El próximo 7 de agosto tendrá lugar en Colombia la transmisión del poder de un Gobierno a otro. Es apenas normal en una democracia. Además, se supone que con ello se producirá una alternancia política, lo cual no deja de ser síntoma de robustez en medio de las debilidades, de consolidación a pesar de las imperfecciones. Dicho sea de paso, no es la primera vez que esto ocurre en el país, aunque les cueste reconocerlo a los “distoriadores” de turno.
La nueva administración recibirá una herencia inexcusable. Para bien o para mal, para mejor o para peor, tendrá que lidiar con ella en los más diversos asuntos de Estado y en prácticamente todas las cuestiones políticas. Además, se encontrará con algunos legados específicos que acotarán, unos más que otros, su margen de maniobra. A fin de cuentas, todo Gobierno es siempre el último: la sucesión -nunca mejor dicho- del conjunto de sus predecesores. Nunca el primero. Ni siquiera cuando cae en la tentación (tan peligrosamente mesiánica como casi siempre catastrófica) de “refundar” el Estado.
Así será en materia de política exterior. Frente a lo que reciba, el gobierno Petro tendrá que decidir a qué dar continuidad y dónde introducir rupturas. Entre ambos extremos se extiende un amplio espectro de posibilidades, algunas tan sutiles que a veces permiten presentar como continuidad lo que en el fondo es un giro radical, y como ruptura lo que no es más que la gatopardiana reafirmación de una larga trayectoria.
Naturalmente, también tendrá la oportunidad de incorporar nuevos temas a la agenda exterior del país, de imprimirle su sello a las relaciones exteriores. A fin de cuentas, “dirigir las relaciones internacionales” es una prerrogativa constitucional del presidente de la República. Por descontado, no faltarán, además, las circunstancias en que, más allá de la herencia que reciba y de sus aspiraciones más propias en materia de política exterior, tendrá que definir -sobre la marcha y contra el tiempo- una posición de Estado ante las más imprevisibles coyunturas internacionales.
En todos estos frentes valdría la pena tener en cuenta dos premisas tan obvias que fácilmente se olvidan, y no sin consecuencias: toda política exterior es situacional y relacional.
Toda política exterior es situacional y tiene un telón de fondo concreto: la historia, la geografía, las dinámicas políticas internas, las perspectivas económicas, las percepciones de la opinión pública, el contexto geopolítico -global, regional y vecinal…- Ninguna política exterior se delinea sobre una hoja en blanco. Muchas veces hay que escribirla sobre renglones torcidos, y es distracción tratar de enderezarlos.
Toda política exterior es relacional. No se puede hacer política exterior con uno mismo. La posibilidad de lograr lo que uno se propone está condicionada por intereses ajenos, que incluso aunque se expresen con las mismas palabras, significan cosas distintas. Hay que evitar el autoengaño: en política exterior no basta querer para poder. Hay que poder para querer. Y lo que efectivamente se puede querer es definido, hasta un cierto punto, y de forma insoslayable, por lo que pueden y quieren los demás.

Consigna: Transcribe el fragmento del texto sobre la política exterior colombiana que va desde "Así será en" hasta "una larga trayectoria.", ambos incluidos.

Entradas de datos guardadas

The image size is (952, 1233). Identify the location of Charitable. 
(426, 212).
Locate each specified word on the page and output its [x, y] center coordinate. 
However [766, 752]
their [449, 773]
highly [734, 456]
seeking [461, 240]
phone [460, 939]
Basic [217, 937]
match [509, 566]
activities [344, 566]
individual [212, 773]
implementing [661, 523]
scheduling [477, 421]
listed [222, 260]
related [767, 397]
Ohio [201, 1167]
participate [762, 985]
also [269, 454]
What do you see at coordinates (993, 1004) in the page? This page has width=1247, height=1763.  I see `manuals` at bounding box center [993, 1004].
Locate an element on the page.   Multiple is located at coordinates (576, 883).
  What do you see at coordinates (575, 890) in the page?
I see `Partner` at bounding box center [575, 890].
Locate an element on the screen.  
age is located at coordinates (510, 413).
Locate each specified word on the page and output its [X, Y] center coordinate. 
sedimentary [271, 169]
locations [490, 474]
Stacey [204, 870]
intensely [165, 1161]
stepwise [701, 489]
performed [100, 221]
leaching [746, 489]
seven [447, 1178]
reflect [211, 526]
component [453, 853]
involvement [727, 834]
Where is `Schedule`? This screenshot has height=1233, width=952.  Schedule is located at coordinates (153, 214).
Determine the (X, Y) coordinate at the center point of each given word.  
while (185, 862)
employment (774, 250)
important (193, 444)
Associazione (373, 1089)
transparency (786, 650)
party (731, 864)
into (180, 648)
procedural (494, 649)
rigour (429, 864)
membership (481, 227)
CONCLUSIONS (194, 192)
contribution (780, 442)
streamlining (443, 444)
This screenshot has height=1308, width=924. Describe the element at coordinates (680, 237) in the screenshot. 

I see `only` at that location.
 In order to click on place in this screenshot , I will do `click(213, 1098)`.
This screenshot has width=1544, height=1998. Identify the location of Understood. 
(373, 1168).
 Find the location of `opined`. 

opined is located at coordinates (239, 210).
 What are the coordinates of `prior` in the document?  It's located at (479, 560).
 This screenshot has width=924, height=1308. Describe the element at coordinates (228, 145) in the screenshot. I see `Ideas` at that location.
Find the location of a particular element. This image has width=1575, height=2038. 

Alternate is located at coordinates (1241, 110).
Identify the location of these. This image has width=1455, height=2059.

Solución propuesta:
Así será en materia de política exterior. Frente a lo que reciba, el gobierno Petro tendrá que decidir a qué dar continuidad y dónde introducir rupturas. Entre ambos extremos se extiende un amplio espectro de posibilidades, algunas tan sutiles que a veces permiten presentar como continuidad lo que en el fondo es un giro radical, y como ruptura lo que no es más que la gatopardiana reafirmación de una larga trayectoria.